One day, one of my employees suggested I try Zumba. “What’s Zumba?” I asked. She explained that it’s like aerobics but with variations of Latin dance, usually with Latin music. Well, that sounded pretty good to me! I love to dance! Another appealing aspect was that Zumba is offered in a class setting. I live alone, and at work I sit in a private office with limited interaction with others. It can be very isolating, almost depressing at times.
I wasted no time getting online to find the nearest Zumba class (www.Zumba.com). Lucky for me, classes were offered at a gym only a few blocks from my house. I could request a free 7-day pass and take at least 3 classes for FREE! Sounded good to me! Three classes later, I was hooked and joined the gym.
To me, Zumba is like a dance party with your girlfriends sans the tequila. (Yes, the classes are mostly women – men should get a clue! Hot, fit women in tight workout gear swinging their hips!)
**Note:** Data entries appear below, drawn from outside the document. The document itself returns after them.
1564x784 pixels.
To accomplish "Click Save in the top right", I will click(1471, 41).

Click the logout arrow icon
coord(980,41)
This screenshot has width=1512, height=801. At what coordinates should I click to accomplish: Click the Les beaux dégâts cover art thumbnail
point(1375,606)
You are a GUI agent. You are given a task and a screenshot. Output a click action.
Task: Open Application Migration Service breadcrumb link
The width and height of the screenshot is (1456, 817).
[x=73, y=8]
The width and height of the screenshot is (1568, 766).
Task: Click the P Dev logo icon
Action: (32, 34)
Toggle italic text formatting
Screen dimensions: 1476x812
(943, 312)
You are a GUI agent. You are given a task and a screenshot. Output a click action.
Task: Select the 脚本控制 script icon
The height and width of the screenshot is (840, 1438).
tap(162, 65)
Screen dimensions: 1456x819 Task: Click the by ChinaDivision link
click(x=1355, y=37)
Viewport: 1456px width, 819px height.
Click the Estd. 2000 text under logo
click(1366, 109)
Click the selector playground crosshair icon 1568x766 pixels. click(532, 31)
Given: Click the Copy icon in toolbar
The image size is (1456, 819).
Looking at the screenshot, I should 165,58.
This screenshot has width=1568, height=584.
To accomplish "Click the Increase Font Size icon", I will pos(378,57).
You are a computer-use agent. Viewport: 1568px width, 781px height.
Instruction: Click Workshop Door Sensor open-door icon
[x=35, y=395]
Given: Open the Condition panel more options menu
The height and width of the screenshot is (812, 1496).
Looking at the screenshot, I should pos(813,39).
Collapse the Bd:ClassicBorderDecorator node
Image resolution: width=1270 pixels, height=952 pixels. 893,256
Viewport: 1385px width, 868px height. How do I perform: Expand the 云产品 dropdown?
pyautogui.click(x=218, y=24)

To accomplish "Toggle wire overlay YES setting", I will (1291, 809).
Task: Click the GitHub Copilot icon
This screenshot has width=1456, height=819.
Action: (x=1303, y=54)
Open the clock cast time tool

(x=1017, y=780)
But the most unexpected benefit of this “exercise” was the friendships I formed in the classes. At my age, most of us already have an established circle of friends; our closer inner circle and our more casual extended circle. We’re not necessarily looking to add to those circles. I never would’ve expected that within a year I’d meet someone who I now consider one of my closest friends. Olga and I are around the same age, both single, love travel, dance, good food and wine, and live just two blocks from each other. How great is that? We’re even planning a trip to Europe in the fall.
Having friends in class REALLY helps motivate me to go on those few days when I’m just not in the mood. I look forward to dancing with them, sweating with them, and often going for coffee or a cold drink after class.
I guess the moral of my story is: “Exercise” doesn’t have to be a dreaded activity. It’s all a matter of finding something you genuinely enjoy – walking your dog, dancing with friends – that achieves the same results yet doesn’t feel like “exercise”. And who knows what unexpected benefits you’ll find along the way!